Birkenfeld joined UBS as a Geneva-based private banker in 2001. Four years later he spotted an internal legal document that barred some of the very practices that UBS was using. It looked like the bank’s recruitment of wealthy Americans wanting wealth-hiding services wasn’t entirely on the level.
So he notified his supervisors, to no avail. Then he formally took it to higher-ups within UBS’s compliance and legal offices.
When that produced no clarification, he left the bank, only to begin receiving “threatening letters reminding him” he could be prosecuted if he violated client confidentiality, his lawyers wrote in a court brief.
UBS withheld a promised bonus.
Birkenfeld went to the U.S. government in early 2007, with his lawyers seeking full immunity from prosecution for him. He didn’t get it, but he told the IRS and the Justice Department what UBS had been up to, anyway.
He spent three full days talking to agents and prosecutors, giving them documents and suggesting strategies for uncovering UBS’s gigantic tax fraud scheme.
He gave them the big picture and the details, including the names of bankers involved and clients.
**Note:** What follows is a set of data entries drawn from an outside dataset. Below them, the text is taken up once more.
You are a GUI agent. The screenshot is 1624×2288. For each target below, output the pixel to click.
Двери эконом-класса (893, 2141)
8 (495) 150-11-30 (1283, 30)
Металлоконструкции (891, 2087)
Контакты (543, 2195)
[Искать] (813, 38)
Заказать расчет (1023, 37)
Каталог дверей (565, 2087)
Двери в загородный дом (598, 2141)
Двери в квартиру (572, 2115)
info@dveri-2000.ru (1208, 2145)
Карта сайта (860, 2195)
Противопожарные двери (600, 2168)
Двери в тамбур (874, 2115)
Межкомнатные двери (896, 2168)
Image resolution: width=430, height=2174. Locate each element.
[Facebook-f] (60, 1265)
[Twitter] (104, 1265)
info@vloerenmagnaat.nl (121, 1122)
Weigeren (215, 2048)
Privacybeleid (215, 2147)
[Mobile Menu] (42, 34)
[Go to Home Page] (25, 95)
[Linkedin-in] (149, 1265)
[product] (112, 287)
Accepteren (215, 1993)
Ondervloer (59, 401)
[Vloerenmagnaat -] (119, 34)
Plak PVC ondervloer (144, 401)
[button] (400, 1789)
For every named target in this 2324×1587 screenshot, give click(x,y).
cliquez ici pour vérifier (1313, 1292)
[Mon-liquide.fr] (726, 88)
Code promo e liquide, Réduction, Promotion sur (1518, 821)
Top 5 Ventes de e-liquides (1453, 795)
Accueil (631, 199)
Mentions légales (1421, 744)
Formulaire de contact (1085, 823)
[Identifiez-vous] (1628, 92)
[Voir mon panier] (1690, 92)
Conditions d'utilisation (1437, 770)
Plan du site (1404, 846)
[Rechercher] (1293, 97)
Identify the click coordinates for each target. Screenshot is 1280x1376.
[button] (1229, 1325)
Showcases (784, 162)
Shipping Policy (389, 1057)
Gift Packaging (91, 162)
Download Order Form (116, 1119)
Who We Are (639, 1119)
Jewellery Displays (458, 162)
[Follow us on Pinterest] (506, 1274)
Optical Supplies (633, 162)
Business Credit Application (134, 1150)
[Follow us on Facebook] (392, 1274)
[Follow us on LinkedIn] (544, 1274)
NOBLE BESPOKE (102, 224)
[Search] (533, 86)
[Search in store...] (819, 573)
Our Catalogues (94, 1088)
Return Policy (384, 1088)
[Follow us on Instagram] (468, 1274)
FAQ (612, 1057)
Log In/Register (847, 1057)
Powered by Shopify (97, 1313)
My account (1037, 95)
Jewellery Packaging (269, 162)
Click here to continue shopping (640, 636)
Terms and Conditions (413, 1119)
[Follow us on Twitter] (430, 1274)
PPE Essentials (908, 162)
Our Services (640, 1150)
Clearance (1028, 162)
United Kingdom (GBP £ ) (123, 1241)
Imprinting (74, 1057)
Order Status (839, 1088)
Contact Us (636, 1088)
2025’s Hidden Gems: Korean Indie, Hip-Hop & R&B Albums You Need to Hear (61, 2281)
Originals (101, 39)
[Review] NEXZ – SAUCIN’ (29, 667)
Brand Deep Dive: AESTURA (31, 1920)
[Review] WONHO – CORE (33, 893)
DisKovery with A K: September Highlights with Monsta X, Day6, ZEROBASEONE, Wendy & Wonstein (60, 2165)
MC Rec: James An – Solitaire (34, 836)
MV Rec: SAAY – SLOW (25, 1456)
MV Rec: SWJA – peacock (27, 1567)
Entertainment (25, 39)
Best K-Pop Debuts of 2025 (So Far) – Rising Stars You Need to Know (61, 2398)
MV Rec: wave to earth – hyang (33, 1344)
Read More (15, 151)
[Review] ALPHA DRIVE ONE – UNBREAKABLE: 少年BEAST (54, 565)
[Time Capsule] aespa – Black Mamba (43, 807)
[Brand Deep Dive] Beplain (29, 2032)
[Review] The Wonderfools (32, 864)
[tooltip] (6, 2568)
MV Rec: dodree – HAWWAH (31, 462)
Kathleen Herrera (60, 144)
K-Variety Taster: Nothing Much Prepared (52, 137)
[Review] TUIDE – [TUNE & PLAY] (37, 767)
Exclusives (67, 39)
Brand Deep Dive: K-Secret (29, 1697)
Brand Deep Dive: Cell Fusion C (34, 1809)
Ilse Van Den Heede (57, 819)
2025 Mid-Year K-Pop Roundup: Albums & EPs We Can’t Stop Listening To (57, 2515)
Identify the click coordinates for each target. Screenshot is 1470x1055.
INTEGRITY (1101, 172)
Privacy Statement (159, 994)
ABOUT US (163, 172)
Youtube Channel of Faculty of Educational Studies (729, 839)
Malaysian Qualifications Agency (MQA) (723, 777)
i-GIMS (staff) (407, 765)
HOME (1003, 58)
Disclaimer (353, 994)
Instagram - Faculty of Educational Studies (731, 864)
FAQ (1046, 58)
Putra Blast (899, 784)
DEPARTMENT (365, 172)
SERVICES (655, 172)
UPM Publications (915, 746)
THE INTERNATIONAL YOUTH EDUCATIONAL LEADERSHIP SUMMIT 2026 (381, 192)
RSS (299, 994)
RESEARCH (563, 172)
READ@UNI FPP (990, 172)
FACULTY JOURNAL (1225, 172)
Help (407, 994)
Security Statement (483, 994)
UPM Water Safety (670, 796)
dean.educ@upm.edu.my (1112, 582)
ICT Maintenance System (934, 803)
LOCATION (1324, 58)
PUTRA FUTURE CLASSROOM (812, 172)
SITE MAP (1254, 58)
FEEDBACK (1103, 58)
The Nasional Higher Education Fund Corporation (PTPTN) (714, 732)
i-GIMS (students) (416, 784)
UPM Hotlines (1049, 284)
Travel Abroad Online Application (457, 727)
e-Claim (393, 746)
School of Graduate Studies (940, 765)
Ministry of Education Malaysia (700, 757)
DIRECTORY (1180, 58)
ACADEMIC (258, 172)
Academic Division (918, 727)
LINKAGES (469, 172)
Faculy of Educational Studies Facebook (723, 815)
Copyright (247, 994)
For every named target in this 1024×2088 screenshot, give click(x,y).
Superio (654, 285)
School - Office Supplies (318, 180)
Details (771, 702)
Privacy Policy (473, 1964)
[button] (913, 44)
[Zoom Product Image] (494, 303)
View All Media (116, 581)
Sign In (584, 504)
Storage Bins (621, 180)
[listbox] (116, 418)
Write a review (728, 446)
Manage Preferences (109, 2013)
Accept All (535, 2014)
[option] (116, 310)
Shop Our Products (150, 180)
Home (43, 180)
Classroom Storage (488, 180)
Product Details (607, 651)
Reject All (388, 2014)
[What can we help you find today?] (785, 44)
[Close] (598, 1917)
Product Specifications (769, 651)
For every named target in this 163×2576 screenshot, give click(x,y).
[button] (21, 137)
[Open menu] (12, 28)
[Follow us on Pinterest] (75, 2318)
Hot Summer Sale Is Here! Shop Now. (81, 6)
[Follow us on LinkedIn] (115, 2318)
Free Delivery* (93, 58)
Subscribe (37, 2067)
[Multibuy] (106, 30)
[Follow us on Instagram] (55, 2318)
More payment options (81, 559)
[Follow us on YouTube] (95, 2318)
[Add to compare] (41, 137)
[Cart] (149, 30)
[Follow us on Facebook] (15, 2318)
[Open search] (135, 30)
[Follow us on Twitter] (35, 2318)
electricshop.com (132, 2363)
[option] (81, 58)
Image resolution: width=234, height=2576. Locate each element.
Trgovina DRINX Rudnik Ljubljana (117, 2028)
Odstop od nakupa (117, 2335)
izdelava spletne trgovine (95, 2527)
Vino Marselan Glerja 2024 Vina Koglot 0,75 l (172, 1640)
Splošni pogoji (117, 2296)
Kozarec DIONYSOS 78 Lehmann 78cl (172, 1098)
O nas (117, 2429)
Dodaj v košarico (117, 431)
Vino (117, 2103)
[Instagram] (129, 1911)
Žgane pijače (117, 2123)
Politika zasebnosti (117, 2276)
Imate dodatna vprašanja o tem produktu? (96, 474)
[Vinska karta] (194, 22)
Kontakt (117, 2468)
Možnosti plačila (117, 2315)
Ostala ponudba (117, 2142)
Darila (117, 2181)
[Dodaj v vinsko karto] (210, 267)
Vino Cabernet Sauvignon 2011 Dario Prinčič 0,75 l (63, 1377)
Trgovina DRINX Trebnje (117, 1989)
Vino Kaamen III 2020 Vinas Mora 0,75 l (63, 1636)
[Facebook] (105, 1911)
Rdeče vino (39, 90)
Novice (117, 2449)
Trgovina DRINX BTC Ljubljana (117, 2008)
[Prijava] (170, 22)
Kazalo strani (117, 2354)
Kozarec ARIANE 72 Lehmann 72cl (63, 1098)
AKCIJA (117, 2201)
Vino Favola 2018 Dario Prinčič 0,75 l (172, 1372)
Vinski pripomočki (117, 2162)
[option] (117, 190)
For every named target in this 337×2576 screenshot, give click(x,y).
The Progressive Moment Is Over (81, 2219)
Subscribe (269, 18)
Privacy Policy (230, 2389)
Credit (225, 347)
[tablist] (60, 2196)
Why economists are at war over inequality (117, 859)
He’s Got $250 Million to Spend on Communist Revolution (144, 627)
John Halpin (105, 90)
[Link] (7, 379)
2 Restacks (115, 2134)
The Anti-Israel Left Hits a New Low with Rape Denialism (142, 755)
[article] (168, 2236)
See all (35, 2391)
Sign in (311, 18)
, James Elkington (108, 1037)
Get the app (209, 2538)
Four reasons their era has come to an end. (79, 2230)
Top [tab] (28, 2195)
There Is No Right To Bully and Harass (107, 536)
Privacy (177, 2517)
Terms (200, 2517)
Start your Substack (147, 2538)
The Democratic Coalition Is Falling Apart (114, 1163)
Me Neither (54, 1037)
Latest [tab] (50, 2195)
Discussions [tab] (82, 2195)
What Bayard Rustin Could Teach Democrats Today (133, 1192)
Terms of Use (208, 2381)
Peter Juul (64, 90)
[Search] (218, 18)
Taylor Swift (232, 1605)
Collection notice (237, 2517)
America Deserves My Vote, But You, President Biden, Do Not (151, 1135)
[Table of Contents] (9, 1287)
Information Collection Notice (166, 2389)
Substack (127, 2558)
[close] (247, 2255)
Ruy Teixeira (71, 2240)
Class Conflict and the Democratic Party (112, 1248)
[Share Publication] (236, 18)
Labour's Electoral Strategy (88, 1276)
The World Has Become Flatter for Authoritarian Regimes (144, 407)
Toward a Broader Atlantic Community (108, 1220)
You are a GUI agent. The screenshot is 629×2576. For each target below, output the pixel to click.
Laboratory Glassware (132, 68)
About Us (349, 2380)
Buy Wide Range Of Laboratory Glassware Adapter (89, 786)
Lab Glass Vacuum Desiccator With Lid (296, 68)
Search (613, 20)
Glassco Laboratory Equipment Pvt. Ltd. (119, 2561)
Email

He handed over internal documents, e-mail and presentations.
“He gave them the keys to the kingdom,” Zerbe says.
Birkenfeld went to the Securities and Exchange Commission. And the information he gave Congress sparked an investigation there, where Zerbe was working as tax counsel at the Senate Finance Committee.
Nonetheless, believing he hadn’t been forthcoming about his own crime, prosecutors got an indictment against him in April 2008 for tax evasion conspiracy. He quickly pleaded guilty and continued cooperating with the government.
Beyond the resulting indictments of others, there were resignations, too. UBS Chairman Peter Kurer stepped down, and so did Liechti.
Finally, the Swiss government agreed to ease bank secrecy and this month struck a deal with the U.S. government to hand over thousands of names of American clients of Swiss banks.
More than Snipes
And yet, Birkenfeld’s 40-month sentence is longer than the three years actor Wesley Snipes got for failing to pay $15.6 million in taxes. And Snipes has yet to admit he did it, much less cooperate.
In fact, he berated a government employee for finding that his $4 million tax refund claim was frivolous. Nonetheless he was allowed to travel to England and Thailand for filming while his conviction is on appeal, even as Birkenfeld has a curfew and ankle bracelet to confine him.
Now the government is claiming bragging rights for forcing the Swiss government to relent, at least a bit, on secrecy for U.S. tax evaders.
Prosecutors better hope that Birkenfeld’s tips will last them a very long time. They shouldn’t expect more whistleblowers to show up any time soon.
(Ann Woolner is a Bloomberg News columnist. The opinions expressed are her own.)